Na esfera judicial, a qualificadora de recurso que dificultou a defesa da vítima foi excluída na sentença de pronúncia (que definiu que o julgamento da ré será feito pelo Tribunal do Júri) pela 1ª Vara Criminal de Santa Maria. O Ministério Público recorreu ao Tribunal de Justiça do Rio Grande do Sul, mas a decisão de afastar a qualificadora foi mantida.

Durante as investigações, a delegada Débora Dias sustentava que ficou comprovado que Stéphanie premeditou o crime. Testemunhas relataram que, por várias vezes, Stéphanie disse que, se Helenara não fosse dela, não seria de ninguém.

Segundo o advogado de Stéphanie, Bruno Seligman de Menezes, sua cliente admitiu estar envolvida no fato.

- Ela estava em estado de choque quando a polícia chegou ao local depois do fato. Tanto que ela foi internada na Casa de Saúde, e foi recomendada a manutenção da internação dela por conta do estado emocional - diz o advogado.

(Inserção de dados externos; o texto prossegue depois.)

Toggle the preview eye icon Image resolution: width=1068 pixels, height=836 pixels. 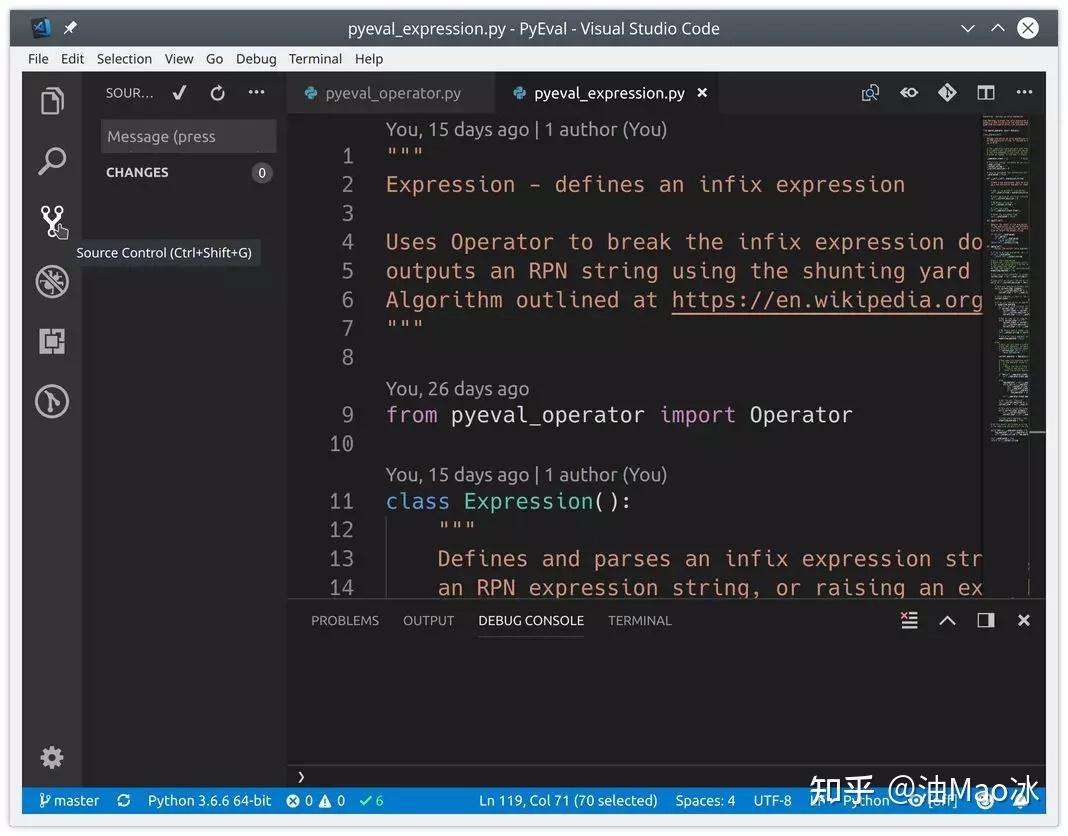909,92
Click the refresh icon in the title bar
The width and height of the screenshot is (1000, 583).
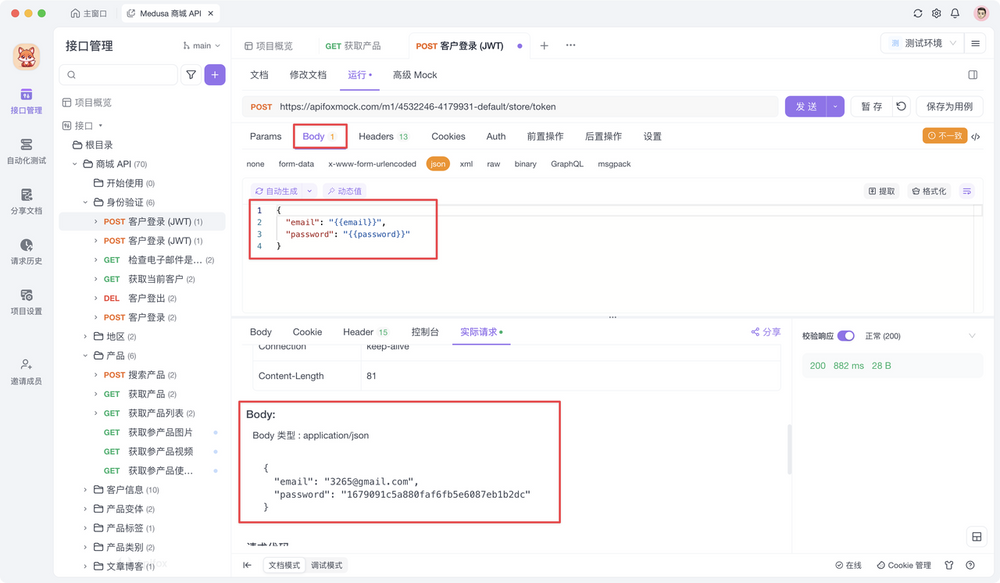point(916,14)
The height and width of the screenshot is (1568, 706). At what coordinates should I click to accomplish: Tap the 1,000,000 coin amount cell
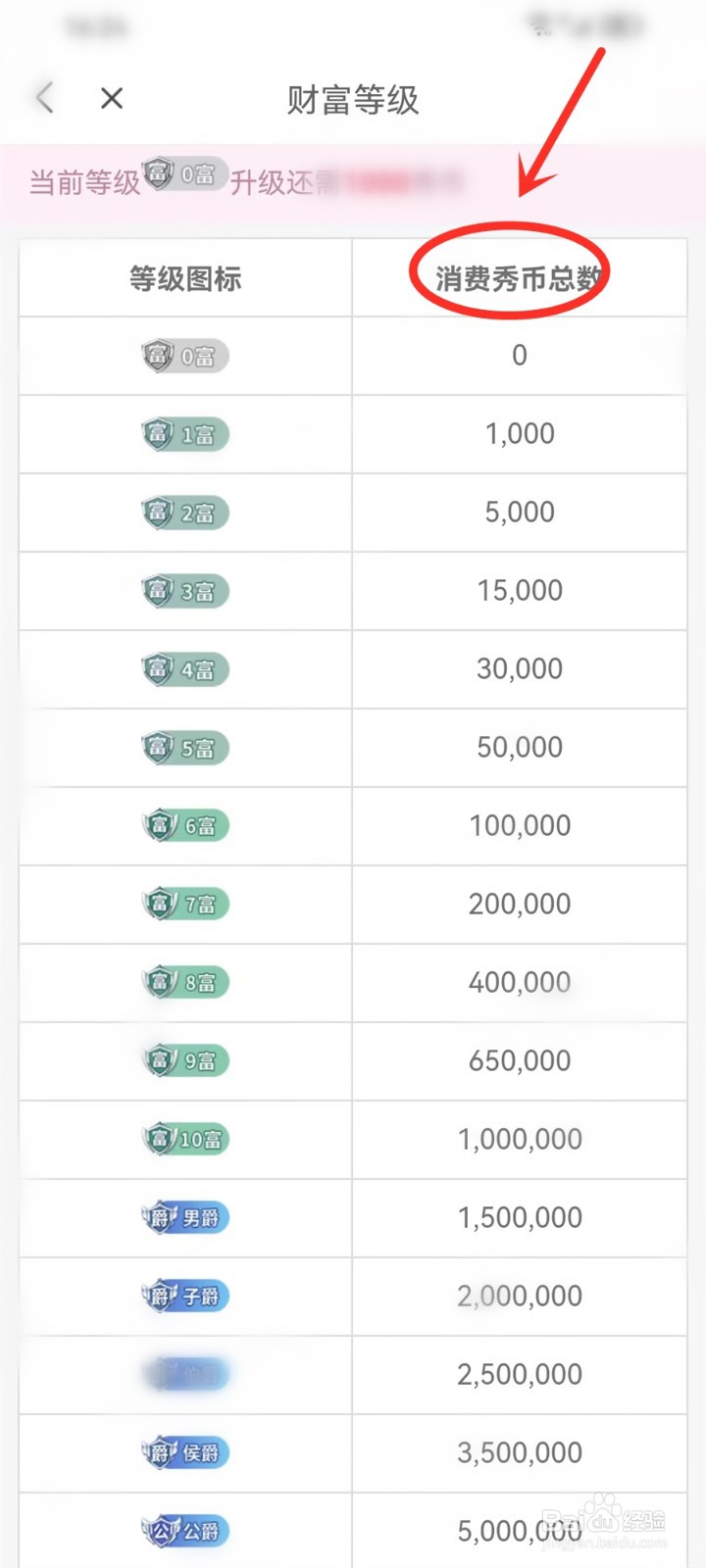pyautogui.click(x=520, y=1139)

Stéphanie ficou internada sob custódia da Brigada Militar até janeiro de 2016 e, depois, foi encaminhada ao Presídio Regional de Santa Maria, onde cumpriu prisão preventiva até junho.

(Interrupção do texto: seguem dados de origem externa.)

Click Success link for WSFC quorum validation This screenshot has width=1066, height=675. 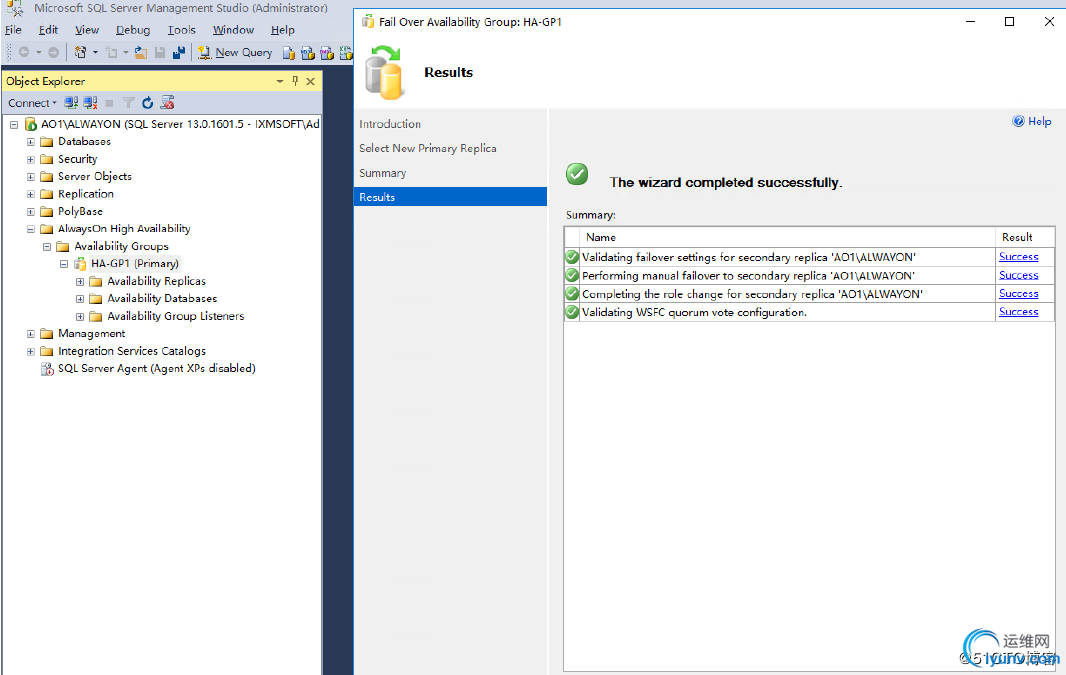coord(1018,312)
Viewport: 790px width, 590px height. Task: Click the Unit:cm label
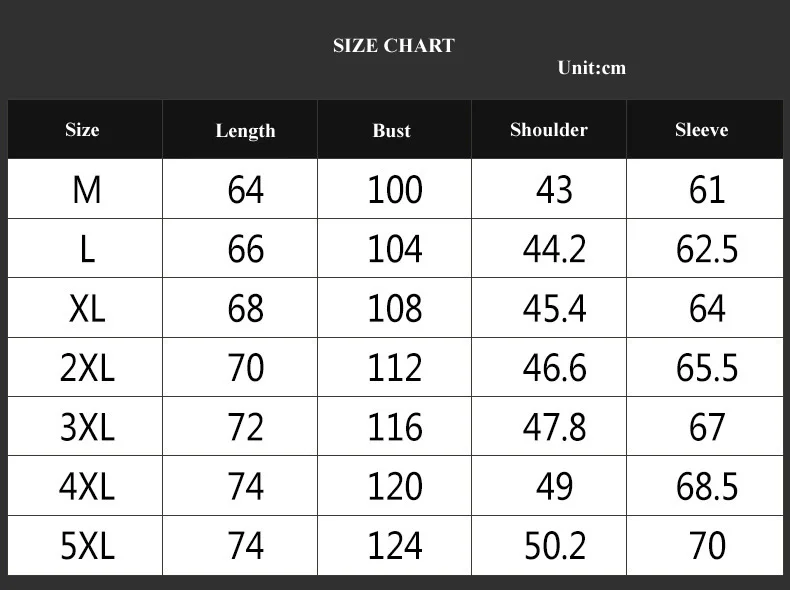(591, 68)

O processo está em fase de preparação para a sessão do Tribunal do Júri. Stéphanie responde ao processo em liberdade.

OS CASOS

Caso Michele Albiero Wernz

  • Réu - Rodrigo Tormes dos Reis, 32 anos (está preso na Penitenciária Estadual de Santa Maria)
  • Processo corre na 1ª Vara Criminal de Justiça de Santa Maria
  • Responde por homicídio consumado triplamente qualificado com as qualificadoras de motivo torpe, feminicídio e recurso que dificultou a defesa da vítima
  • Fase do processo - Última audiência foi no dia 31 de janeiro. A vítima sobrevivente (um dos filhos dela) e algumas testemunhas foram ouvidas pelo juiz. A próxima audiência não tem data definida. Deve ser inquirida uma testemunha requerida pelo Ministério Público e, possivelmente, o réu. A Defesa formulou pedido de liberdade, mas ele foi negado pelo juízo
  • O advogado de Rodrigo Tormes dos Reis, Antônio Carlos Barbachan Dubreuih, disse que o seu cliente prefere não se manifestar antes de dar seu depoimento em juízo. Segundo Dubreuih, o que aconteceu foi um fato isolado e que seu cliente vai falar a verdade dos fatos em juízo. Ele destacou que Rodrigo não possui antecedentes criminais, que sempre foi trabalhador, honesto e nunca se envolveu com drogas.

Caso Taísa Macedo

  • Réu - Carlos Rudinei de Oliveira, 30 anos (responde em liberdade)
  • Processo corre na 1ª Vara Criminal de Justiça de Santa Maria
  • Responde por homicídio qualificado, tentado com qualificador de feminicídio
  • Fase do processo - Aguardando resposta da acusação
  • O Diário de Santa Maria tentou contato por telefone com o advogado de Oliveira, Flávio Laureci Luccas, mas não obteve resposta

Caso Helenara

  • Ré - Stéphanie Freitas, 27 anos (responde em liberdade)
  • Processo corre na 1ª Vara Criminal de Santa Maria
  • Responde por homicídio qualificado por motivo torpe e por feminicídio
  • Fase do processo - Aberto prazo para as partes formularem pedidos de diligências antes do júri
  • Bruno Seligman de Menezes, advogado de Stéphanie Fogliatto Freitas, diz que sua cliente admitiu estar envolvida no fato, mas alegou que se defendeu de uma agressão depois de uma briga entre as duas. Stéphanie apresentava marcas de tentativa de estrangulamento.